A thin young woman with black hair popped her head through the door, wiping her hands on an apron. She had the biggest shiner that Pico had seen outside the ring, blooming all yellow and purple.
Dragna snapped his fingers and said to bring Pico a beer and the woman returned a moment later with a bottle and a glass, which she placed on the TV tray. Dragna said something in Italian and the woman flinched, then reached into her apron pocket for a bottle opener. She opened Pico’s beer, then left.
“I gotta be the only wop in town who don’t drink red wine,” Dragna said. “Gives me headache.”
Pico was still staring at the door. “What happened to her eye?”
“My wife, she’s very clumsy. Walked into the cupboard door. Again.”
Pico allowed himself a moment to feel sorry for Mrs. Dragna. Then he said, “I’m here about the Kitty Hayden murder.”
Dragna’s face tightened, reminding Pico of an intelligent, aging bird of prey. On the TV, a man was extolling Chevrolet cars.
“What makes the LAPD think I know any more than what I read in the paper?”
“C’mon, Mr. Dragna, the whole city knows
you and Mickey Cohen are at war. Kitty Hayden partied with two of Cohen’s men in Palm Springs last week. They’ve disappeared and she’s dead.”
Dragna turned back to the screen, where the commercial was winding down.
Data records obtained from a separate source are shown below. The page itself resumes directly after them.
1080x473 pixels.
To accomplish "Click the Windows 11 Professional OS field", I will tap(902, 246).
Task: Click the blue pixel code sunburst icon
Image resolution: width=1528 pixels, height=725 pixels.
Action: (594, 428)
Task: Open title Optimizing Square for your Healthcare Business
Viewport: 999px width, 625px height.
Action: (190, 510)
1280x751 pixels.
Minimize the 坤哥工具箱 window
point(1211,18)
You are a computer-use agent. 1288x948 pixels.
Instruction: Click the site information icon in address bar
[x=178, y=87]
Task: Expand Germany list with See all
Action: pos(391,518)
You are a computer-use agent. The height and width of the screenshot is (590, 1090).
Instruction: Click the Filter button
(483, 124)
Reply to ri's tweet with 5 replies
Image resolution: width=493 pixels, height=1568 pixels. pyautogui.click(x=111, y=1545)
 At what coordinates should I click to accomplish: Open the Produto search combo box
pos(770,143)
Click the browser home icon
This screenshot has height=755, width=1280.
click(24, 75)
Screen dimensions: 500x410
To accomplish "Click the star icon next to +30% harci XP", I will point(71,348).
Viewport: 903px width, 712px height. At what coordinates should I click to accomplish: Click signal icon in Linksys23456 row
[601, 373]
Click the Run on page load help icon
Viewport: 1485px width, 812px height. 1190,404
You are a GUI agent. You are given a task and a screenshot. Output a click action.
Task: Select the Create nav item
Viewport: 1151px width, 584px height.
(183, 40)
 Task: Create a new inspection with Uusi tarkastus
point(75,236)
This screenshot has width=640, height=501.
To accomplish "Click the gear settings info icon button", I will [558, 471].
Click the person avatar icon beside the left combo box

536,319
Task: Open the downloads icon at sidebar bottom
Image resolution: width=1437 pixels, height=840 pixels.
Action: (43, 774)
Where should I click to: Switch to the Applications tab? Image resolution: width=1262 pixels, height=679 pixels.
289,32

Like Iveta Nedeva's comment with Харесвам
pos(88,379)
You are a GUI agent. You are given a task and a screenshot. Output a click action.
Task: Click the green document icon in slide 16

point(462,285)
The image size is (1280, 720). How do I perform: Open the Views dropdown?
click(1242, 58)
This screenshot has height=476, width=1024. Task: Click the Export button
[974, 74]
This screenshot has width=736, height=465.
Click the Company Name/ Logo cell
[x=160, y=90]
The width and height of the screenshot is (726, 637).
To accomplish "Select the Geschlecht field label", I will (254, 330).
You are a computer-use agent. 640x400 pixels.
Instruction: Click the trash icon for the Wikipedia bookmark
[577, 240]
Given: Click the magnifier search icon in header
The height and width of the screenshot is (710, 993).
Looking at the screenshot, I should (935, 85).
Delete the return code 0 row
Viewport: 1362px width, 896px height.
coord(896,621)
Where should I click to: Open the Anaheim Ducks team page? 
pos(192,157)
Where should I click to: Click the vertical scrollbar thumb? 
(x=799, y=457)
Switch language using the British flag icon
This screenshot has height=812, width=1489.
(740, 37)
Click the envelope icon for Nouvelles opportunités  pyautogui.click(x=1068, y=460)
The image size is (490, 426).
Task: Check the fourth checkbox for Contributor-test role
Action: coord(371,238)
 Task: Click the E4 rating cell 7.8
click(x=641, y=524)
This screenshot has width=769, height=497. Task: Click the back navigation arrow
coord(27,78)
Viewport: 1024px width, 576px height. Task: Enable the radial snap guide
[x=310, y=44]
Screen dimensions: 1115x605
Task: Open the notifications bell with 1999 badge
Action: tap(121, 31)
“We are gonna be quiet and watch Lucille Ball now. I’ll tell you whatever you want when it’s over.”
“Mr. Dragna—”
“She’s got a thing for Latin men,” Dragna said. “She married that greaser Desi, but he’s running around on her.”
The commercial ended. Dragna put down his beer and rubbed his hands together. “Here we go.”
The program resumed. It was a variety show. Miss Ball and some other actresses Pico didn’t recognize were arguing while making pies. Next thing he knew, Miss Ball got a pie in the kisser. She opened her mouth in outrage, but her expression changed as she began to taste the delicious pie.
“Mangia, mangia,” Dragna urged the screen. “You’ll be sexy with a few more curves, Lucy. Your ass is flat as a board. Nothing to hold on to.”
Then Desi Arnaz made a surprise cameo. Dragna scowled.
“Look at that Cuban faggot,” Dragna jeered. “He doesn’t deserve a woman like you, Lucy. He doesn’t appreciate you. Drinking his rum daiquiris and playing them congas and disrespecting you. Maybe he oughta have an accident. Would you like that, Lucy?”
The skit ended with everyone sitting down happily to pie and coffee. The orchestra music surged and the credits rolled.
“I give that prick Desi six months,” Dragna told Pico. “She serves him with divorce papers, that’s when I make my move. She’ll need a shoulder to cry on.”
Pico couldn’t believe the gangster was mooning over Lucille Ball. And what? Threatening to kill Desi Arnaz in front of a detective? It had to be an act.
Pico cleared his throat. “What about your wife?”
“Annulment,” Dragna said. “The Pope is a fellow Italian and will do the right thing, once he is presented with all the facts and a donation.”
Pico hadn’t cracked the Baltimore Catechism in years, but he didn’t think it worked that way.
“Ever hear that redheads are the most passionate?” Dragna mused.
“It’s a dye job,” Pico said. “Now can we please get back to Kitty Hayden?”